• [TASK OBJECTIVE] The answer must consist of the records, repeated exactly.

[GIVEN RECORDS]

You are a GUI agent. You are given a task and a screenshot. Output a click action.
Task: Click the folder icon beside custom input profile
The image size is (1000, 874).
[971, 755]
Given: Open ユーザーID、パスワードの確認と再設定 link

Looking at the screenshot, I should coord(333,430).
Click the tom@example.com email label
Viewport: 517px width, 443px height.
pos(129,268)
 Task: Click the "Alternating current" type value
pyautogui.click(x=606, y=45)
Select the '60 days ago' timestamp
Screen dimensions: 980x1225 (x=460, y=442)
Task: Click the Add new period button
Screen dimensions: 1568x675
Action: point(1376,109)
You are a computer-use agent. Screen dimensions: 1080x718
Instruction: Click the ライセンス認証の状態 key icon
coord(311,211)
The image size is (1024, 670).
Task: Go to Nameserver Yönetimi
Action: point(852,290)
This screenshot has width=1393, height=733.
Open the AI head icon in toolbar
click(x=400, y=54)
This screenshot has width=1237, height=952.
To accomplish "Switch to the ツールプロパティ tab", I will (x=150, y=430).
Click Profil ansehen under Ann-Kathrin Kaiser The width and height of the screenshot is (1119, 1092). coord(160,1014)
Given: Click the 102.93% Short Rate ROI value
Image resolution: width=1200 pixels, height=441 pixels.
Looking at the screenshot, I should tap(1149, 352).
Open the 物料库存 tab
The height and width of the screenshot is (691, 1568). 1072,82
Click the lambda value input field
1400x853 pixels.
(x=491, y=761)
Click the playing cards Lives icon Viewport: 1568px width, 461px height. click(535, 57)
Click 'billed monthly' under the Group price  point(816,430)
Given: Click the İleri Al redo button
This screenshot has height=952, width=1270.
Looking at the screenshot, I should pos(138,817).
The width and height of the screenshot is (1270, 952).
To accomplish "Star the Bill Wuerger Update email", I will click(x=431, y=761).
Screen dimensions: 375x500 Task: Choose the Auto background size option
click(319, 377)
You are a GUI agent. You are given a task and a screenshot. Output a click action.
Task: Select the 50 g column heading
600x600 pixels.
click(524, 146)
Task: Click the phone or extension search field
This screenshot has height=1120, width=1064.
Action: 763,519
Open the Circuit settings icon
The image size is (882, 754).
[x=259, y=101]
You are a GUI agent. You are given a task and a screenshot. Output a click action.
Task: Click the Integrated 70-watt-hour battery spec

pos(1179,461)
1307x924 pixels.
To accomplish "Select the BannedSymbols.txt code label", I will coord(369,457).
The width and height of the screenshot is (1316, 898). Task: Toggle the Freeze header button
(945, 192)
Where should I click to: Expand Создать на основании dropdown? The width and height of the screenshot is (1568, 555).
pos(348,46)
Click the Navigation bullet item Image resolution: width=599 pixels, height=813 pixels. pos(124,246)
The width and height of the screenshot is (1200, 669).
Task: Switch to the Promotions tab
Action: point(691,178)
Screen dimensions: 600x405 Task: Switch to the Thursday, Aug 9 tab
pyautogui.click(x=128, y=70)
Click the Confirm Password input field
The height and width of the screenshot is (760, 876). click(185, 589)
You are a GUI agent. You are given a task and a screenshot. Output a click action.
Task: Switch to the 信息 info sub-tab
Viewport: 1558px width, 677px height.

[/GIVEN RECORDS]

• [RESULT OF THIS EXERCISE]
You are a GUI agent. You are given a task and a screenshot. Output a click action.
Task: Click the folder icon beside custom input profile
The image size is (1000, 874).
[971, 755]
Given: Open ユーザーID、パスワードの確認と再設定 link

Looking at the screenshot, I should coord(333,430).
Click the tom@example.com email label
Viewport: 517px width, 443px height.
pos(129,268)
 Task: Click the "Alternating current" type value
pyautogui.click(x=606, y=45)
Select the '60 days ago' timestamp
Screen dimensions: 980x1225 (x=460, y=442)
Task: Click the Add new period button
Screen dimensions: 1568x675
Action: point(1376,109)
You are a computer-use agent. Screen dimensions: 1080x718
Instruction: Click the ライセンス認証の状態 key icon
coord(311,211)
The image size is (1024, 670).
Task: Go to Nameserver Yönetimi
Action: point(852,290)
This screenshot has width=1393, height=733.
Open the AI head icon in toolbar
click(x=400, y=54)
This screenshot has width=1237, height=952.
To accomplish "Switch to the ツールプロパティ tab", I will (x=150, y=430).
Click Profil ansehen under Ann-Kathrin Kaiser The width and height of the screenshot is (1119, 1092). coord(160,1014)
Given: Click the 102.93% Short Rate ROI value
Image resolution: width=1200 pixels, height=441 pixels.
Looking at the screenshot, I should tap(1149, 352).
Open the 物料库存 tab
The height and width of the screenshot is (691, 1568). 1072,82
Click the lambda value input field
1400x853 pixels.
(x=491, y=761)
Click the playing cards Lives icon Viewport: 1568px width, 461px height. click(535, 57)
Click 'billed monthly' under the Group price  point(816,430)
Given: Click the İleri Al redo button
This screenshot has height=952, width=1270.
Looking at the screenshot, I should pos(138,817).
The width and height of the screenshot is (1270, 952).
To accomplish "Star the Bill Wuerger Update email", I will click(x=431, y=761).
Screen dimensions: 375x500 Task: Choose the Auto background size option
click(319, 377)
You are a GUI agent. You are given a task and a screenshot. Output a click action.
Task: Select the 50 g column heading
600x600 pixels.
click(524, 146)
Task: Click the phone or extension search field
This screenshot has height=1120, width=1064.
Action: 763,519
Open the Circuit settings icon
The image size is (882, 754).
[x=259, y=101]
You are a GUI agent. You are given a task and a screenshot. Output a click action.
Task: Click the Integrated 70-watt-hour battery spec

pos(1179,461)
1307x924 pixels.
To accomplish "Select the BannedSymbols.txt code label", I will coord(369,457).
The width and height of the screenshot is (1316, 898). Task: Toggle the Freeze header button
(945, 192)
Where should I click to: Expand Создать на основании dropdown? The width and height of the screenshot is (1568, 555).
pos(348,46)
Click the Navigation bullet item Image resolution: width=599 pixels, height=813 pixels. pos(124,246)
The width and height of the screenshot is (1200, 669).
Task: Switch to the Promotions tab
Action: point(691,178)
Screen dimensions: 600x405 Task: Switch to the Thursday, Aug 9 tab
pyautogui.click(x=128, y=70)
Click the Confirm Password input field
The height and width of the screenshot is (760, 876). click(185, 589)
You are a GUI agent. You are given a task and a screenshot. Output a click action.
Task: Switch to the 信息 info sub-tab
Viewport: 1558px width, 677px height.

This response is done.